> Exercise description: Transcribe each line of the records below exactly, excluding any embedded images.

------ Data provided

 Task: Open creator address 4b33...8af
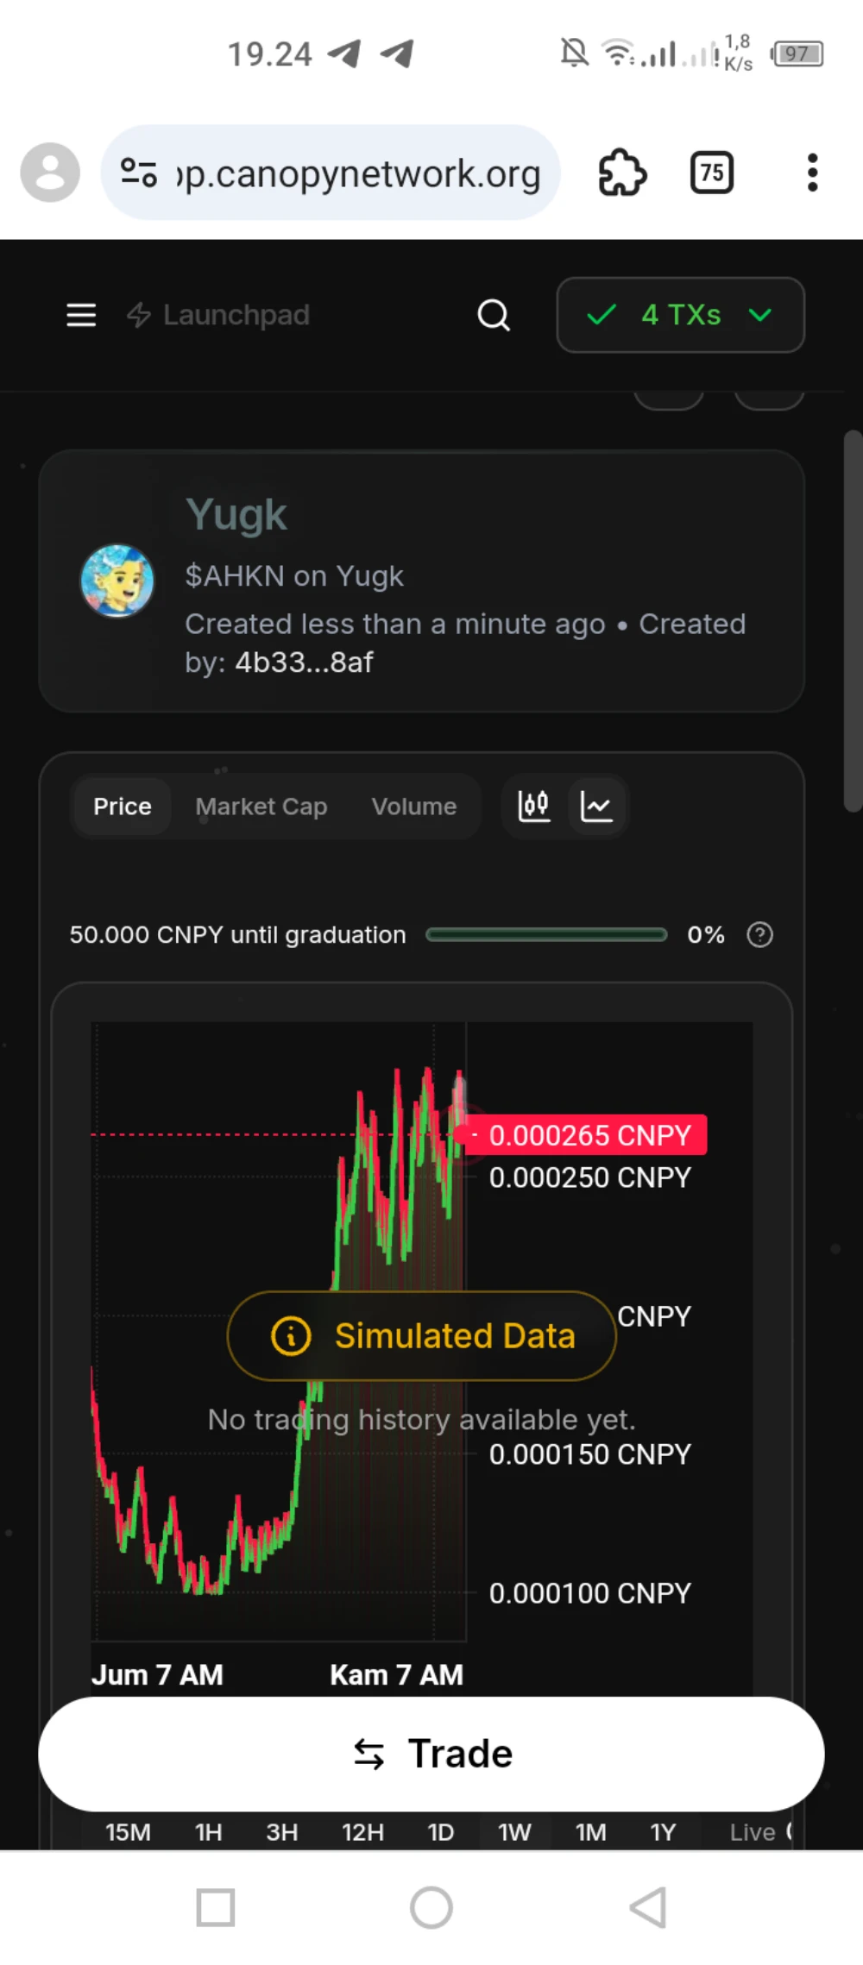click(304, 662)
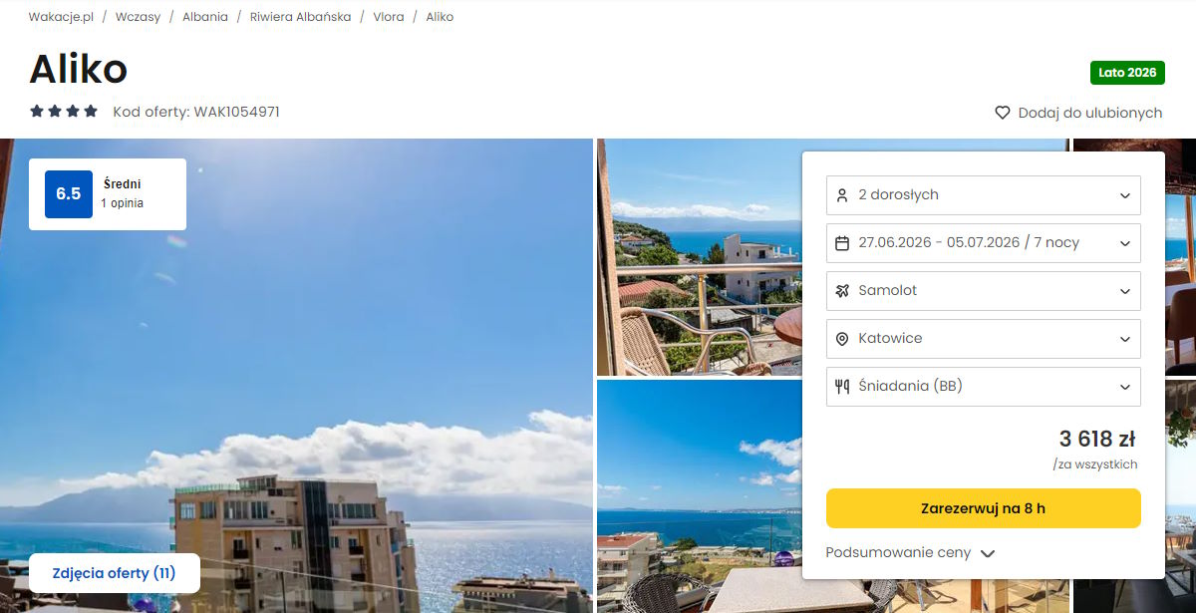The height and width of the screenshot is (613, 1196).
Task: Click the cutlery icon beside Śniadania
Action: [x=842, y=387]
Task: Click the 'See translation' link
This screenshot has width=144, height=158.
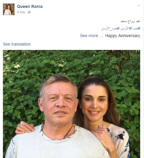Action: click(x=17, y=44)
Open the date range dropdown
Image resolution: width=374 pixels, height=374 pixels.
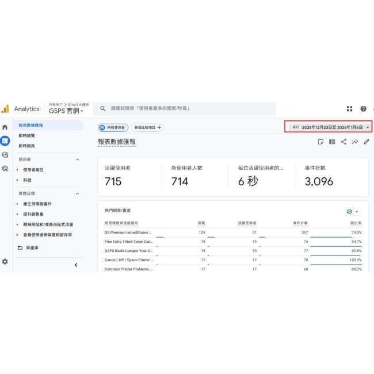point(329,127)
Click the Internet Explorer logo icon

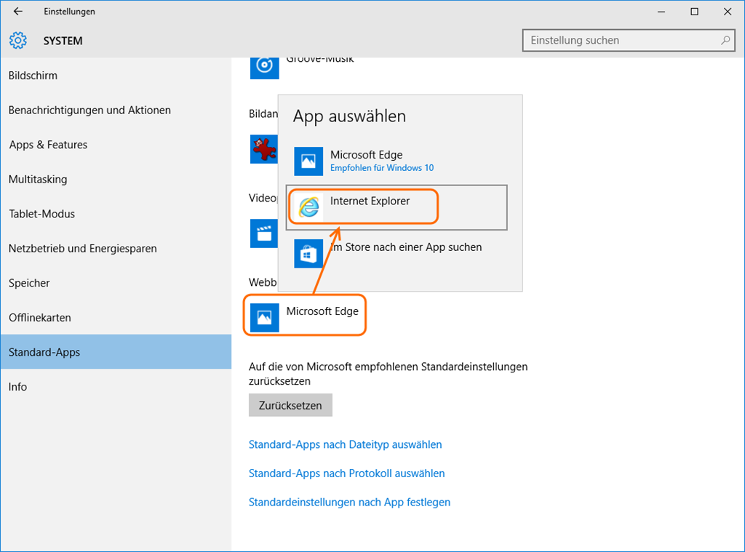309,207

------------

> Solution to the problem:
 Task: Open creator address 4b33...8af
click(304, 662)
The height and width of the screenshot is (613, 1196).
Task: Click the cutlery icon beside Śniadania
Action: [x=842, y=387]
Task: Click the 'See translation' link
This screenshot has width=144, height=158.
Action: click(x=17, y=44)
Open the date range dropdown
Image resolution: width=374 pixels, height=374 pixels.
point(329,127)
Click the Internet Explorer logo icon

309,207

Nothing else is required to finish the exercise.